■ Exercise description ■
Turn the lines of the records from the one holding "You are a computer-use" through the one holding "Image resolution: width=1288", inclusive, into a JSON list of strings, one string per line. Skip blank lines and leave the pictures out.

■ Data provided ■

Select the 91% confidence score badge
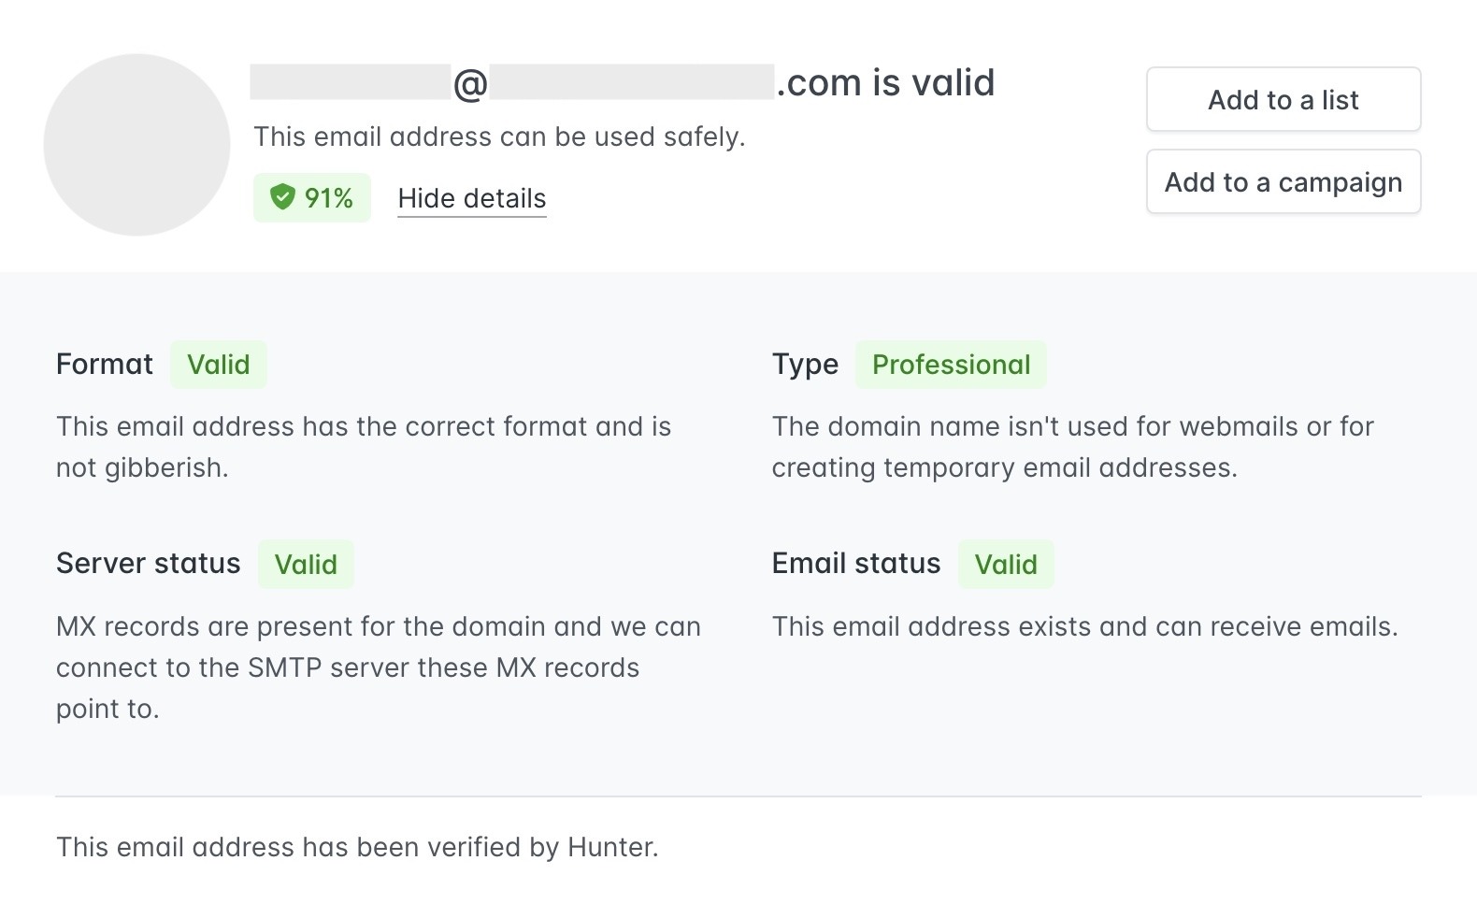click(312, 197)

* * *

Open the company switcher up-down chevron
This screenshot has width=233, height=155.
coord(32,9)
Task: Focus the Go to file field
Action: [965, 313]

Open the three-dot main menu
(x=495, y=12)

* * *

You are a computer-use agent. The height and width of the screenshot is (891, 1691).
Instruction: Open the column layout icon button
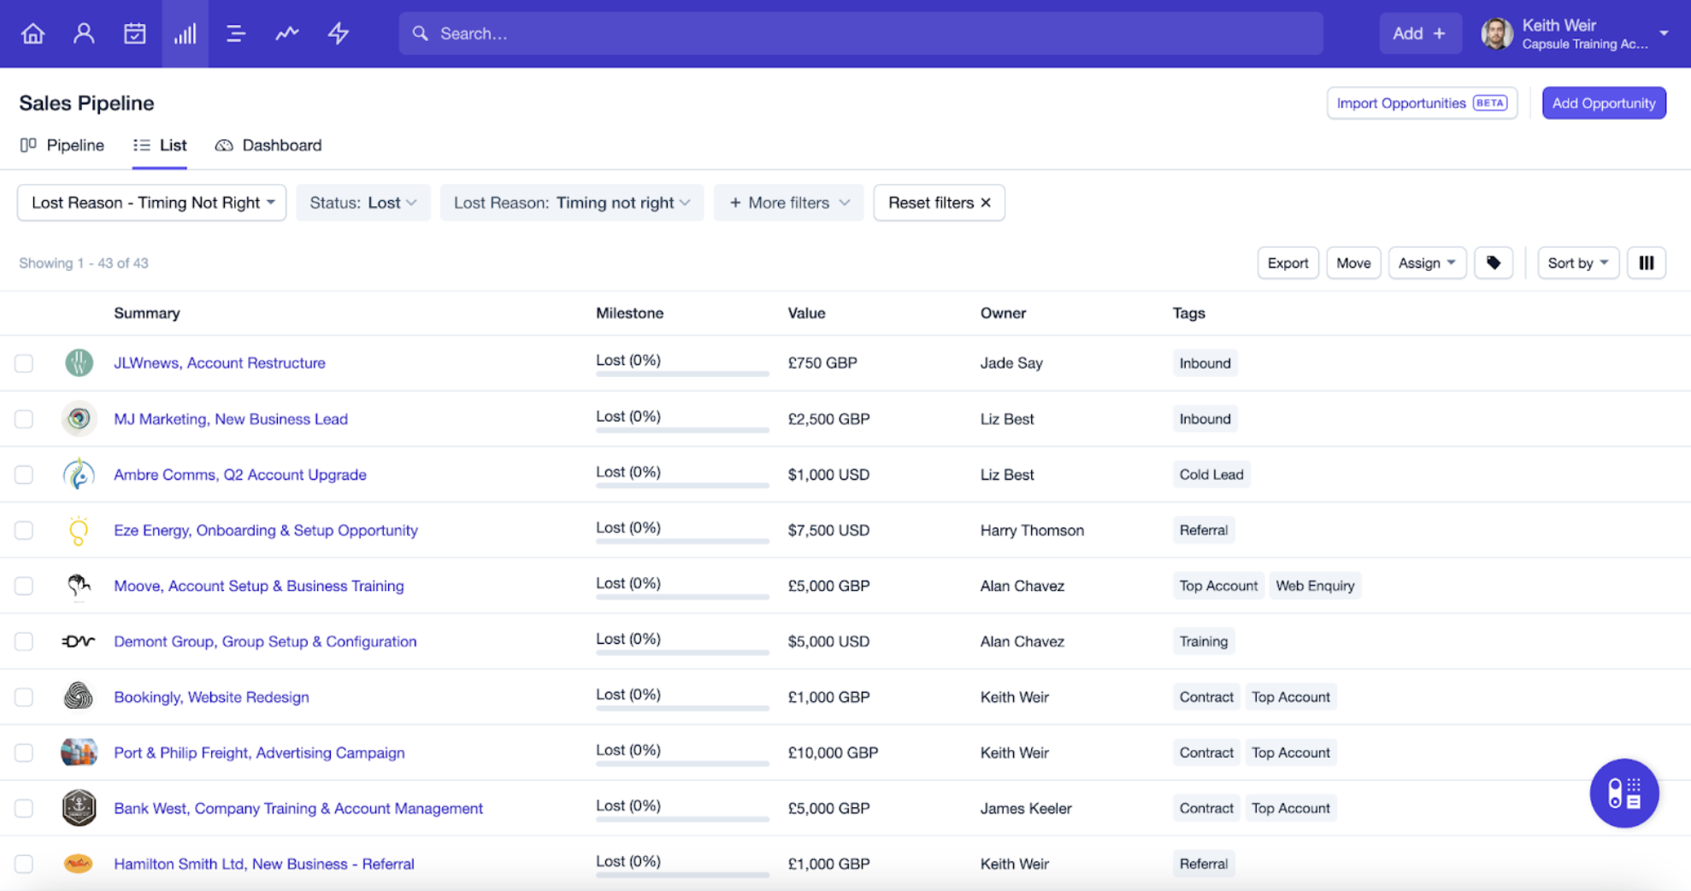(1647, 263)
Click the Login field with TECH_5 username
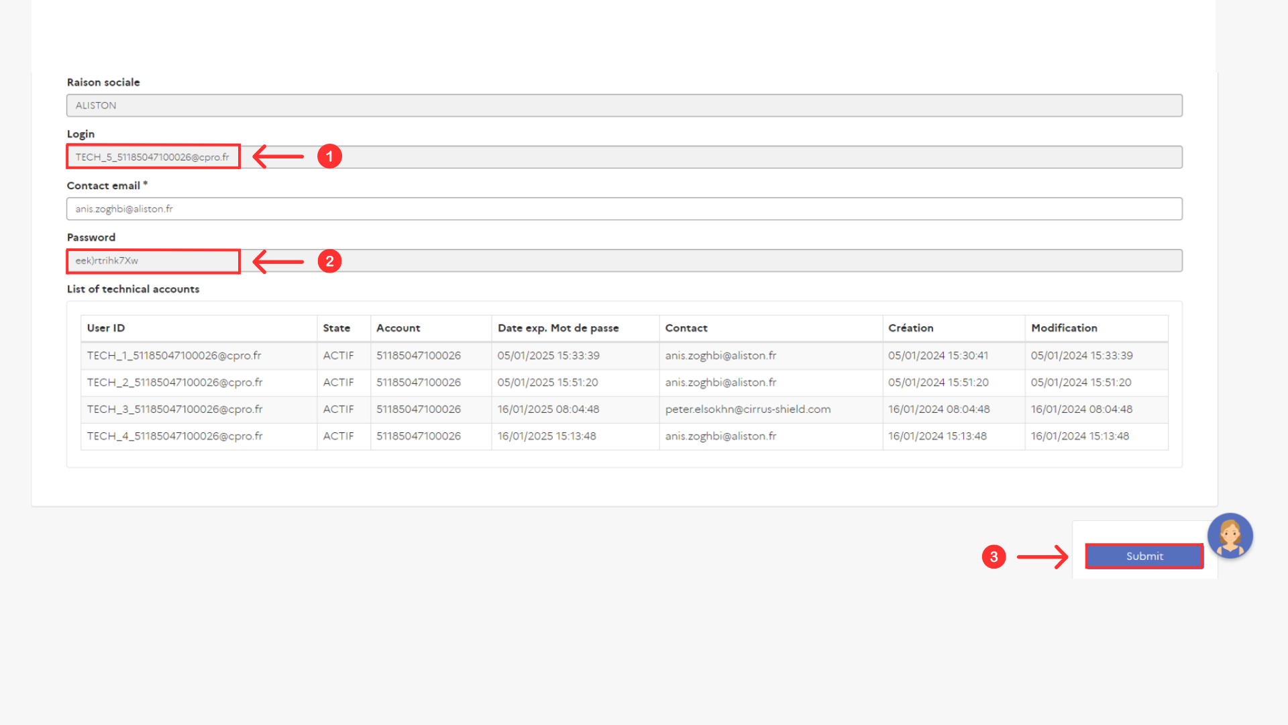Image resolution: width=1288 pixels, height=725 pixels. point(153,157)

■ Correct result ■
[
  "You are a computer-use agent. The height and width of the screenshot is (891, 1691).",
  "Instruction: Open the column layout icon button",
  "(1647, 263)",
  "Click the Login field with TECH_5 username",
  "Image resolution: width=1288 pixels, height=725 pixels. point(153,157)"
]